Come farla funzionare di nuovo e recuperarne il saldo, gli SMS e i contatti della rubrica? Non è una domanda retorica questa: è possibile, infatti, riattivare la SIM, grazie all’aiuto del vostro gestore di telefonia mobile o inviare una raccomandata nella quale inserire un’apposita domanda per recuperare numero e utenza.

La riattivazione di una scheda può essere effettuata solo per quelle SIM che sono scadute da meno di 24 mesi. La disattivazione della stessa, come già saprete, avviene dopo 12 mesi, durante i quali non avete effettuato nemmeno una ricarica di minimo importo. Dopo un anno, potrete solo ricevere ma non effettuare chiamate. Negli 11 mesi successivi, la scheda può essere riattivata, previa richiesta all’operatore telefonico. Vediamo come agire per singolo gestore.

TIM. Per riattivare una scheda TIM, chiamate il 119 e scegliete l’opzione per parlare con un operatore, al quale dovrete fornire i vostri dati personali per poter procedere alla riattivazione (nome, codice fiscale, residenza e così via), nonché il numero della stessa SIM. Se non volete chiamare il servizio clienti, potete affidarvi a un centro TIM, riattivando la scheda telefonica direttamente in negozio. Portate con voi il documento di riconoscimento e la SIM scaduta. Per ripristinare il credito sulla SIM e avere un rimborso, sarà necessario compilare questo modulo da inviare alla società mediante raccomandata andata/ritorno.

WIND. Per riattivare una scheda Wind, chiamate il servizio clienti 155 e spiegate all’operatore la vostra intenzione di riattivare la scheda. Dovrete compilare un modulo affinché la vostra SIM card venga riattivata e inviarlo via raccomandata A/R, al quale dovrete associare una fotocopia di un valido documento di riconoscimento e del vostro codice fiscale. Potete anche riattivare la vostra scheda, rivolgendovi a un negozio Wind.

VODAFONE. Chiamate il numero 190, ossia il servizio clienti. Se la vostra SIM è scaduta da meno di 90 giorni, potrete riattivarla fornendo all’operatore i vostri dati personali e quelli relativi alla scheda. Se la scheda, invece, è scaduta da più di 90 giorni, dovrete recarvi in un centro Vodafone autorizzato e richiedere l’attivazione di una nuova SIM con il trasferimento del numero. Per richiedere il rimborso del credito, dovrete compilare questo modulo.

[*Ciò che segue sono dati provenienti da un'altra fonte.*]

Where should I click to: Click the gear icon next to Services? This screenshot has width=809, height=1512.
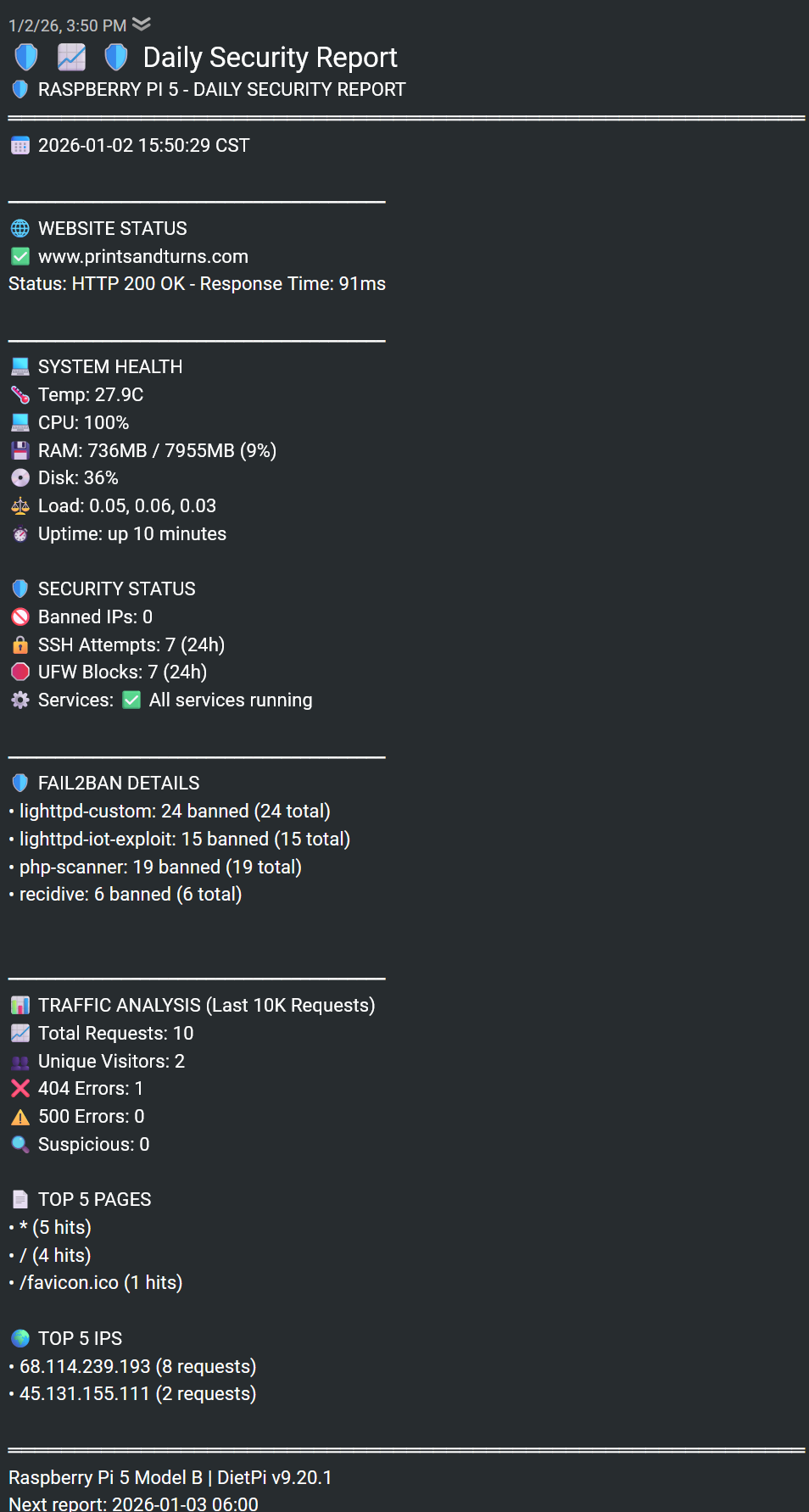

TRE. Per riattivare una SIM con l’operatore H3G, dovrete chiamare il servizio clienti al numero 133 e dare all’operatore i dati per la riattivazione della scheda (informazioni personali e il numero della SIM) oppure potete andare in un negozio 3. È possibile anche optare per la riassegnazione del numero su una nuova SIM compilando un questo modulo da inviare tramite raccomandata A/R a 3 Italia allegando ad esso carta d’identità e codice fiscale validi.